I think both Canada and U.S. try really hard to accomodate people at both sides of the border, especially post 9-11


----------



## ginscpy

My DUI was 16 years ago - thats longer than 5-10 years.


----------



## Sunshine

Did it ever occur to you to get your record expunged?


----------



## eots

ginscpy said:


> My DUI was 16 years ago - thats longer than 5-10 years.

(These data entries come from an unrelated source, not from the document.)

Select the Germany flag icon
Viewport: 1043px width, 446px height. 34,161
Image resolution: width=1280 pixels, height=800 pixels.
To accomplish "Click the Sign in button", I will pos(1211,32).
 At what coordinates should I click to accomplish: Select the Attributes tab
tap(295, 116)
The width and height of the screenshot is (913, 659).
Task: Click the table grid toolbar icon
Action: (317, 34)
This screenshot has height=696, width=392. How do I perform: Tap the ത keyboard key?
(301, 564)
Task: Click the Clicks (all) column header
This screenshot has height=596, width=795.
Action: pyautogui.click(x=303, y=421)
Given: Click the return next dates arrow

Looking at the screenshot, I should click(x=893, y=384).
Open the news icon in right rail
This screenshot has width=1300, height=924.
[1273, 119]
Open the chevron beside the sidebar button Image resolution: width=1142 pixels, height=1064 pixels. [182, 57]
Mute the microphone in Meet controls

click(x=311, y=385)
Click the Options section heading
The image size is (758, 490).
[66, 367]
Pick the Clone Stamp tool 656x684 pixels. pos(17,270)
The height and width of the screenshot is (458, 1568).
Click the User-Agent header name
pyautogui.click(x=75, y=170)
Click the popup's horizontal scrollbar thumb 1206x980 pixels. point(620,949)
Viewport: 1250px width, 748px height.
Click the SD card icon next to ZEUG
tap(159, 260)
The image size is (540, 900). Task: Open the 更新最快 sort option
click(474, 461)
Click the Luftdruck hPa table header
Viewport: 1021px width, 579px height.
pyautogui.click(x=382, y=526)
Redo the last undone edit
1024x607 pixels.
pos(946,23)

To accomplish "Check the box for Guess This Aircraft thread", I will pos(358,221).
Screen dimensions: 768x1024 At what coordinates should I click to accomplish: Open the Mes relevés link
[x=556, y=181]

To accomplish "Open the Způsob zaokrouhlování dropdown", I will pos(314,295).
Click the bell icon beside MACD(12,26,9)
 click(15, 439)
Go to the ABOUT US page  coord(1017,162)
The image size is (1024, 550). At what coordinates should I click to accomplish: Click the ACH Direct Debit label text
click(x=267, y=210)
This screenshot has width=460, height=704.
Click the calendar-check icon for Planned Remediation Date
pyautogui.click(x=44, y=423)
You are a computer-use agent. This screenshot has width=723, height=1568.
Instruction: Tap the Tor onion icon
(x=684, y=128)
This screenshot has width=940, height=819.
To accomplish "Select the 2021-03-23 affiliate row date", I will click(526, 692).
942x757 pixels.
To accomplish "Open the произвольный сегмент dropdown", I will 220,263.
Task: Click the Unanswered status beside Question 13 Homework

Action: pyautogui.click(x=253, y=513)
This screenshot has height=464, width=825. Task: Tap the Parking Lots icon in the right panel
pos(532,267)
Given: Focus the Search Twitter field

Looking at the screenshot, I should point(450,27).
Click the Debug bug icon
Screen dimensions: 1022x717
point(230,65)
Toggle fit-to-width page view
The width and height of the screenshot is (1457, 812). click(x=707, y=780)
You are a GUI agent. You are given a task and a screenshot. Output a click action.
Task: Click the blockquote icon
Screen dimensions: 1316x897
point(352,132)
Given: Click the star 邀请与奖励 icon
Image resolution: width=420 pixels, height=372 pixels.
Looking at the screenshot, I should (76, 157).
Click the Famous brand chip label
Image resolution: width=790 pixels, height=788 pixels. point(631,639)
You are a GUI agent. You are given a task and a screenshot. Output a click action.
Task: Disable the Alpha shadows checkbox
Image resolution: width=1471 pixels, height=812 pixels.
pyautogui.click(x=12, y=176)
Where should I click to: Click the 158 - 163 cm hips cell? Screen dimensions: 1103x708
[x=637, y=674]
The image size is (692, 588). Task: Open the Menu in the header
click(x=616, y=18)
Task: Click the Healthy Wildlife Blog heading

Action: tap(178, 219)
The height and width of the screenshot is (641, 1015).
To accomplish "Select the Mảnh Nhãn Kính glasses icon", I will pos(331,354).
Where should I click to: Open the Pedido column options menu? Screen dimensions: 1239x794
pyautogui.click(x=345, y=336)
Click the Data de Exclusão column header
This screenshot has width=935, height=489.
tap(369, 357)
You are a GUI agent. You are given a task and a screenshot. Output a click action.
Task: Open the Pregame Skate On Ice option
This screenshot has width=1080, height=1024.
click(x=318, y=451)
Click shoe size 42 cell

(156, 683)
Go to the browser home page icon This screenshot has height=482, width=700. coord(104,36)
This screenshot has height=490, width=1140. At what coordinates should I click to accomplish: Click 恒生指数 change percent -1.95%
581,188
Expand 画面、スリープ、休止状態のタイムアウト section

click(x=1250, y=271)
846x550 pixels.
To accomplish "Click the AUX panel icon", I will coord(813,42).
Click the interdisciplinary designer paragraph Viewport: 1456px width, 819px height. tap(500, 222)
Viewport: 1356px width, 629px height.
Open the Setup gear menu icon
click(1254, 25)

didn't you say you had two convictions ?


----------



## CanadianBacon

Hey ginscpy,
Don't worry about it. The US doesn't let us in if a DUI shows up when we're checked at the border. 
Trudeau? LOL He was the most popular prime minister in western Canada. The most popular to HATE. You would find little praise for that closet commie here in Alberta. Good news is the party he led is just about as dead as he is. There is a mentality here of us, the mouse, living next door to the elephant, that would be you. But we have a majority and very pro US, conservative majority government these days so cut us a bit of slack. We finally have that majority government so we can work well with the States. 
Yes we are loyal to Her Majesty the Queen of Canada. This is an entirely separate office than her role as Queen of the UK. Yes we have a person above the politician that can bring down the hammer on a prime minister should he abuse his power or break the laws. The Queen is above the politics, she does not vote, but in an emergency she does have the power to fire our prime minister dissolve the government, dismiss the parliament and call for an election or ask a leader of another party to form a government and try to get the support of the house. I like it, it works for us. You don't want the whole world to be a clone of the USA do you? Even mom who came to Canada from Nebraska does not find it strange to support the Queen and not some politician people call Mr. President.


----------



## ginscpy

I heard different - that US Border authorities are lax with Canadiens with DUIs entering the US.


----------



## CanadianBacon

Perhaps years ago. I have no criminal record but every time I fly to the US, the American customs here at the Calgary airport have a habit of pulling me aside and taking me to a private room where they go through my luggage with a fine tooth comb and give me good old, why are you going to the US, how much money do you have on you, where were you born, where were your parents born, how long do you plan on being in the US, etc. Now I have no problem with tightened security for all, us and you. I do realize why I'm a target. I'm Metis and have waist length hair. They are just fishing and looking at me as an easy catch. Well they start out nasty but when they find out my adopted parents are white and mom is from Nebraska and dad was a Baptist minister, they become quite friendly and wish me a good vacation in their country.LOL! What really gets me angry is some of the retarded politicians in Washington that actualy still cling to that old lie that the 9/11 terrorists came into the US through Canada. No we did not let them into Canada nor teach them to fly a plane.


----------



## Douger

CanadianBacon said:


> Perhaps years ago. I have no criminal record but every time I fly to the US, the American customs here at the Calgary airport have a habit of pulling me aside and taking me to a private room where they go through my luggage with a fine tooth comb and give me good old, why are you going to the US, how much money do you have on you, where were you born, where were your parents born, how long do you plan on being in the US, etc. Now I have no problem with tightened security for all, us and you. I do realize why I'm a target. I'm Metis and have waist length hair. They are just fishing and looking at me as an easy catch. Well they start out nasty but when they find out my adopted parents are white and mom is from Nebraska and dad was a Baptist minister, they become quite friendly and wish me a good vacation in their country.LOL! What really gets me angry is some of the retarded politicians in Washington that actualy still cling to that old lie that the 9/11 terrorists came into the US through Canada. No we did not let them into Canada nor teach them to fly a plane.


Hello bro.
Well shit. I'll get you the phone number of the guy that did Obama's passport and we'll run you for pResident. Gawd speaks to you too, right ?
Nebraska-Baptist.
You're in ! 
HINT : Never end a sentence without Gawd Blassuhmurka.


----------



## arash010

i think second rate country


----------